You need to look a bit harder at the various vendor offerings to determine to what extent they have been able to realize those benefits for you as a user. At SpringSource you could say they were "lucky" in this respect. They had the good fortune to be able to design the SpringSource dm Server (part of the SpringSource Application Platform) from the ground up on OSGi, with no legacy to be concerned with. This has enabled them to exploit OSGi to the full. Other vendors have had to retrofit OSGi into large existing code bases. I know from first hand experience how difficult it is to retrospectively try and modularize a large existing code base. If you do manage to modularize it, making it behave well in a dynamic environment is even harder (even Eclipse struggles to pull off that latter requirement, often requiring restarts after updates).A characteristic you tend to see in products where OSGi has been retrofitted are a small number of large bundles (very coarse grained modularity) and limited dynamic support for managing modules at runtime.

Vendors such as SpringSource, Paremus, and ProSyst go one crucial step further. Building a server platform on OSGi can only get you so far. What if you actually want to take advantage of OSGi for building your own applications? For this you need an OSGi technology-based programming and deployment model. This is where the true frontier for next generation server platforms is - not in making things easier for the server vendor to build their platform, but in making things easier for the application developer to build and deploy their applications onto that platform.

The SpringSource dm Server supports traditional war files, OSGi bundles, and applications consisting of several bundles (modules) working together, with a gradual migration path from a war file allowing you to incrementally take advantage of OSGi.

Here are some key questions to ask your vendor when considering OSGi:

  • You say your server is built on OSGi, but how modular is it really under the covers? Is it a few very large bundles or have you been able to fully architect your platform to take advantage of OSGi?
  • To what extent are the dynamic capabilities of OSGi to add, remove, and update modules at runtime reflected in your server platform? Can I add and remove server capabilities or subsystems easily?
  • Can I deploy my own applications as OSGi bundles?
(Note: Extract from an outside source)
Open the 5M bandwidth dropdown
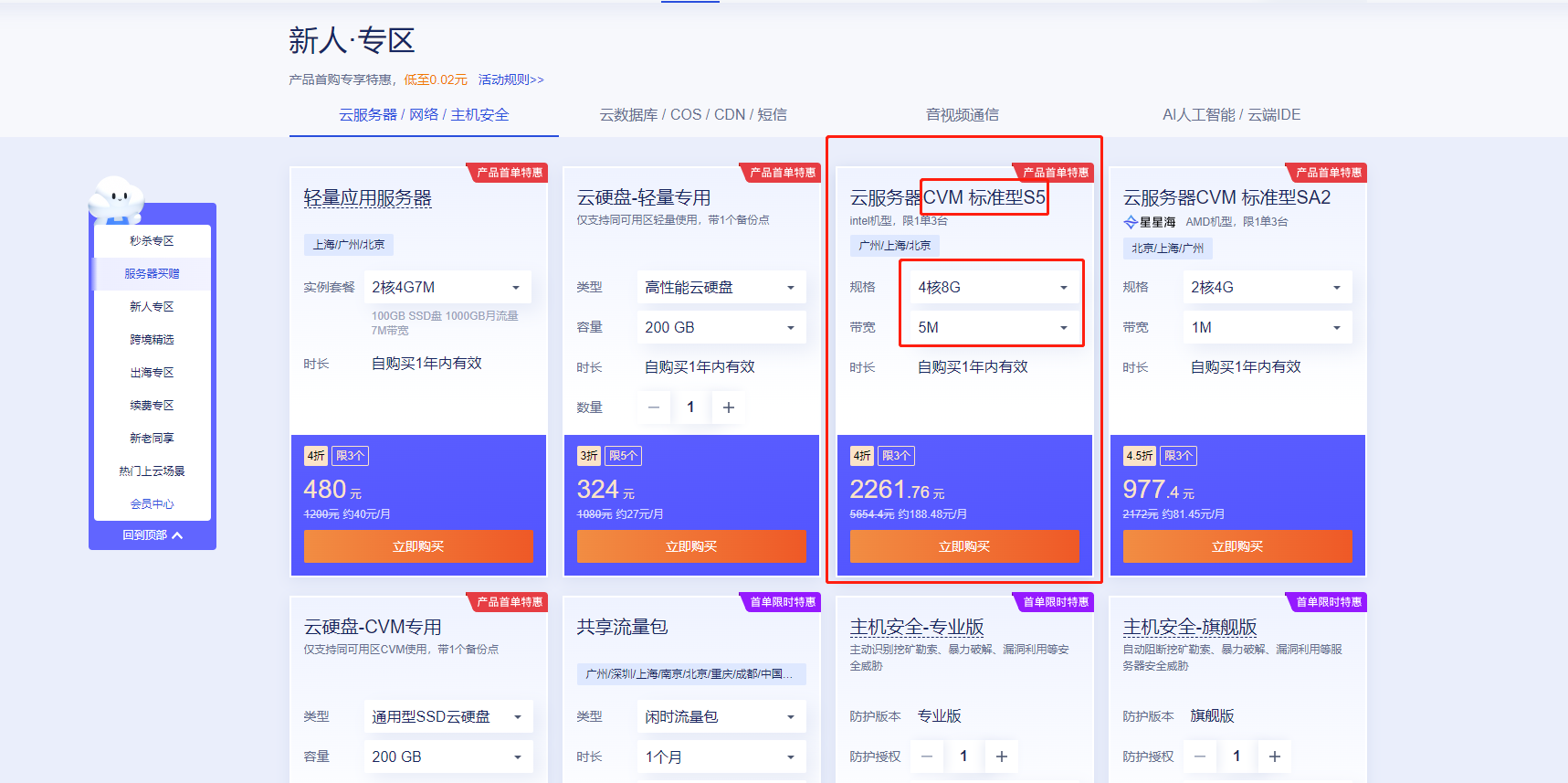 (992, 327)
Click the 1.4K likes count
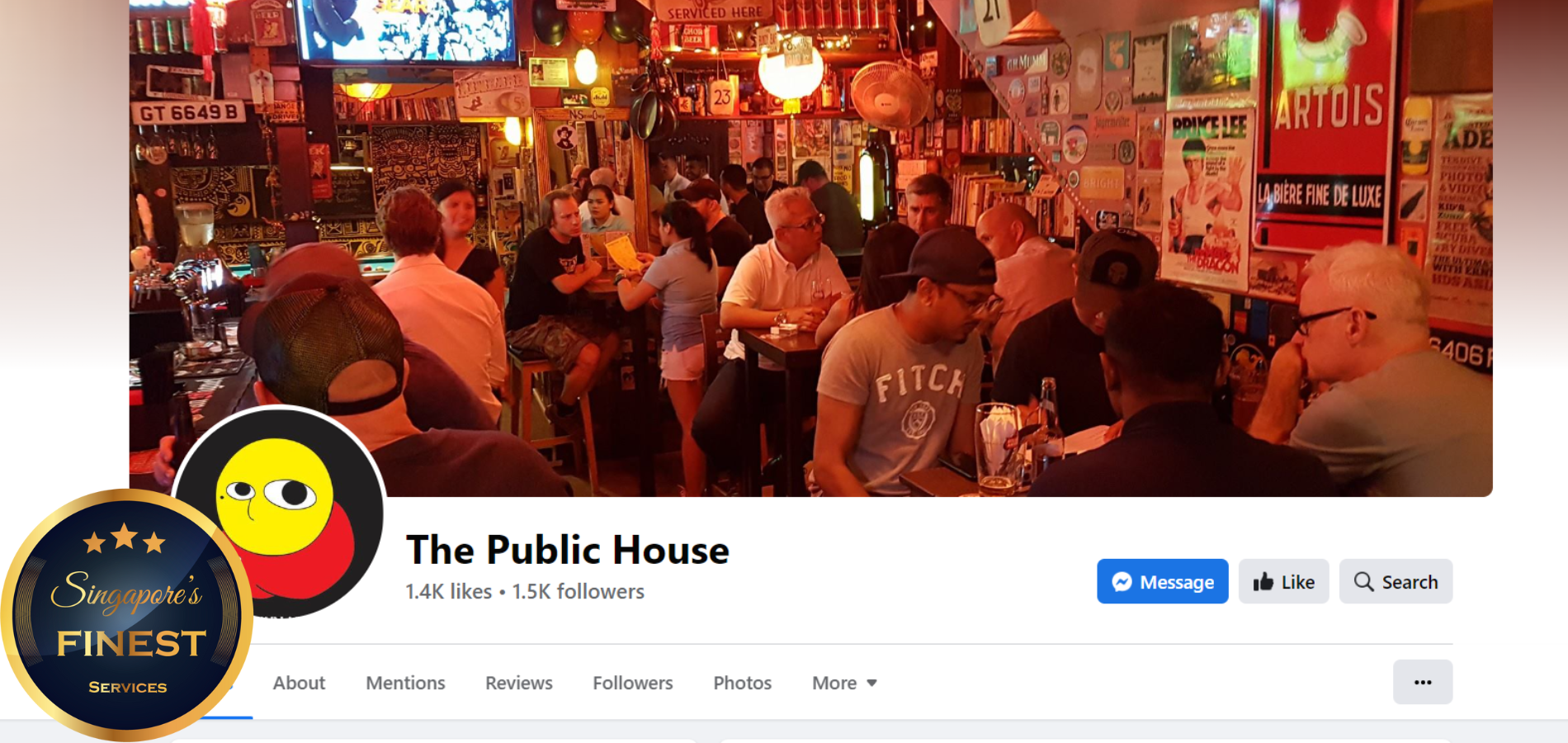 coord(448,591)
Do you have management and administration tools to accompany this?
  • Do you offer a standards-based OSGi programming model? (This is a tough one, SpringSource uses Spring Dynamic Modules as the programming model, and is working to standardize this in release 4.2 of the OSGi Service Platform through RFC 124. This will form the cornerstone of the standards-based OSGi programming model for SpringSource dm Server.)
  • I need to use existing enterprise libraries in my application - how are they supported under OSGi on your platform? (Without special support, things like load-time weaving required by ORM vendors may not work correctly).
  • Do you package all of your own offerings as OSGi bundles that I can easily deploy? (The Spring Framework for example is OSGi-ready out of the box).
  • Where can I obtain OSGi-ready versions of commonly used third-party libraries to deploy to your platform? (SpringSource makes available the SpringSource Enterprise Bundle Repository for this purpose).

I think it's very safe to say that OSGi is here to stay. Welcome to the future, enjoy the ride!